Hace justo medio siglo, el entonces presidente de Estados Unidos, John Fitzgerald Kennedy, lanzaba un órdago al país prometiendo que antes de acabar la década de los 60 un americano pondría sus dedos en la Luna. Fue aquél un discurso de lo más original, no cabe duda, y lo dio en la Rice University un 12 de septiembre. Solo siete años después, Neil Armstrong se bajaba de aquel autobús espacial y, efectivamente, se posó en el satélite.

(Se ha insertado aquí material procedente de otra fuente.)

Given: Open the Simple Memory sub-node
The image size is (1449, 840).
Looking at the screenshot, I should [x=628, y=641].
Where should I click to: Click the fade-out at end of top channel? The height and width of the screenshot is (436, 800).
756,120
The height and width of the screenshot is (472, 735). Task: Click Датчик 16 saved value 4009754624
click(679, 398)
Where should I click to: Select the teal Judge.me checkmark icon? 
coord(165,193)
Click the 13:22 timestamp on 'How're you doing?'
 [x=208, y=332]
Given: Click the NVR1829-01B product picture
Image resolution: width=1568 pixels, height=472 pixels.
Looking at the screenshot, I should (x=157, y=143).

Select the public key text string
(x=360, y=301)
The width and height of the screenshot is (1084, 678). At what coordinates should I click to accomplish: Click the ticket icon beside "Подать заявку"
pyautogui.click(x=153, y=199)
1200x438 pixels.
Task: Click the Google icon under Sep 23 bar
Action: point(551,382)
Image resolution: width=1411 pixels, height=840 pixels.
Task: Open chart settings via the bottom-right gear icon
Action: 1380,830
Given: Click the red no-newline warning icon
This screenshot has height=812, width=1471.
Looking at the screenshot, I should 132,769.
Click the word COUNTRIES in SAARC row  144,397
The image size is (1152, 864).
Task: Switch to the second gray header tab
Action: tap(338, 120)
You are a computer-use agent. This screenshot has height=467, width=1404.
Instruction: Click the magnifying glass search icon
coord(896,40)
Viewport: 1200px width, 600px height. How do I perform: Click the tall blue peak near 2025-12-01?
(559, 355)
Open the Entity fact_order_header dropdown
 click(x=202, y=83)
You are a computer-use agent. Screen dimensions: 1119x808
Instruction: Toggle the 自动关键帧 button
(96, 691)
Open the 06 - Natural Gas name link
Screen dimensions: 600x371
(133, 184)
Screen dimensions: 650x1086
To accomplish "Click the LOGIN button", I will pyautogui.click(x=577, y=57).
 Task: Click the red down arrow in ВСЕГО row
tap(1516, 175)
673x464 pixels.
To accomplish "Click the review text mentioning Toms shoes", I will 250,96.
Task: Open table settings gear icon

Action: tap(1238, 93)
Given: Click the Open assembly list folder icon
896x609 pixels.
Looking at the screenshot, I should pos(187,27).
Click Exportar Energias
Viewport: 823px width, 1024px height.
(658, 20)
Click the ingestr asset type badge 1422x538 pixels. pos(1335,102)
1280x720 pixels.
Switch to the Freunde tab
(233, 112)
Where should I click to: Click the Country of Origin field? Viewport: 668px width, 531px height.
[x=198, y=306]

Además de la propia gira, las consecuencias tuvieron más repercusión que la propia naturaleza del garbeo. Generó una industria de investigación de la que seguimos tirando: las lentillas, el rayo láser, las herramientas sin cables, el café soluble, el tratamiento del agua, el velcro, el sistema GPS, el monitoreo cardíaco, el tubo de la pasta de dientes, los pañales, los detectores de humo, el código de barras, y hasta los controles de calidad, en una lista inabarcable para un folio solo.

El segundo efecto fue la movilización y la ilusión en un país que en aquella época sufría de un lío social importante, y de la pérdida de liderato en plena guerra fría. Y el tercero fue el prestigio absoluto en el planeta por la hazaña, tras la que vinieron muchas más.

En Europa, 50 años después, el viaje a la Luna suena a un pasado irreal y fantasioso y no está, ni se le espera, un señor que se proponga un reto similar, que no tiene por qué ser fuera de la Tierra. En Europa, 50 años después, el único viaje que se nos propone es el seguir endeudándonos hasta las cejas, el de cerrar centros de investigaciones en nombre de los intereses del Tesoro, el de desahuciar a miles de familias por orden del mercado y el de pedir clemencia para seguir existiendo en los centros financieros.

En la Europa que se quedó atrás riéndose con suficiencia de las extravagancias del vecino americano, el mismo que vino a rescatarla en la II Guerra Mundial y posteriormente a pagar sus platos rotos, los países ya no están gobernados por políticos geniales, por magos de la movilización, por poetas imaginativos sino por banqueros a los que no ha elegido nadie. Por eso Europa no va a la Luna, ni despegará siquiera de la rampa. Y por eso mismo España, huérfana de líderes con ideas propias €«no queda otro remedio», te explican cuando te ahogan un poco más el cuello€ sufre hoy su segundo cataclismo tras la caída del imperio.